**DESCRIPTION OF THE TASK**
Rewrite the data starting at the line with "Open the News menu item" and ending at the line with "326x302 pixels. (84, 234)", putting "button" in place of "icon" and leaving everything else as it is.

(Dataset records)
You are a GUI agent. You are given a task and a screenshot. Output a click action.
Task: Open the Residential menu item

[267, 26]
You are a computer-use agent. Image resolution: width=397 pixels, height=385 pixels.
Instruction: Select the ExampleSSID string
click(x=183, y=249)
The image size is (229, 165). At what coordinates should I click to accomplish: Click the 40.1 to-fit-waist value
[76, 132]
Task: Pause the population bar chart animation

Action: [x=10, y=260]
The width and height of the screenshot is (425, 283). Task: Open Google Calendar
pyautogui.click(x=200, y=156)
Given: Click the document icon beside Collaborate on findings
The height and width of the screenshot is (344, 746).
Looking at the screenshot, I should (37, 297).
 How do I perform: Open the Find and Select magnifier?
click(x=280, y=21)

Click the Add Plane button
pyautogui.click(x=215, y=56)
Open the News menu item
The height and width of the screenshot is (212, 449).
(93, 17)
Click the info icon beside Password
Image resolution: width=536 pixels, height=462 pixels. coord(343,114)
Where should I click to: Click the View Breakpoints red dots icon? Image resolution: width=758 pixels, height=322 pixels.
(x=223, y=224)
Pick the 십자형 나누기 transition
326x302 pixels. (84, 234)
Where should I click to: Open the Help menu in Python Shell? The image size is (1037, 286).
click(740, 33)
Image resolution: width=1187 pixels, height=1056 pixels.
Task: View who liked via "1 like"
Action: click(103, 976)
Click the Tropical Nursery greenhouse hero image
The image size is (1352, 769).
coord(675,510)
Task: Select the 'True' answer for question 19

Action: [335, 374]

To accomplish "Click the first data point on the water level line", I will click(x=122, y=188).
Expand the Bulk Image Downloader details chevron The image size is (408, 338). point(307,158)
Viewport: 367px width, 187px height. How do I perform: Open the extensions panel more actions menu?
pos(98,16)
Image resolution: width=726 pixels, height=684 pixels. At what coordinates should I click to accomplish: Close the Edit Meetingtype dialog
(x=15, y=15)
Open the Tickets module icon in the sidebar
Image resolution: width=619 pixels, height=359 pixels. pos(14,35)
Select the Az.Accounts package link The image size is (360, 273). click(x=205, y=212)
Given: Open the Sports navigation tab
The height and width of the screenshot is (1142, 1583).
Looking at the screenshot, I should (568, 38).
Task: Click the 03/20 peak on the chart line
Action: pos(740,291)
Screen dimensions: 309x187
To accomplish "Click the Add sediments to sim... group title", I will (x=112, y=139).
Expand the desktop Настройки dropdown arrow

**PROBLEM SOLUTION**
Open the News menu item
The height and width of the screenshot is (212, 449).
(93, 17)
Click the info button beside Password
Image resolution: width=536 pixels, height=462 pixels. coord(343,114)
Where should I click to: Click the View Breakpoints red dots button? Image resolution: width=758 pixels, height=322 pixels.
(x=223, y=224)
Pick the 십자형 나누기 transition
326x302 pixels. (84, 234)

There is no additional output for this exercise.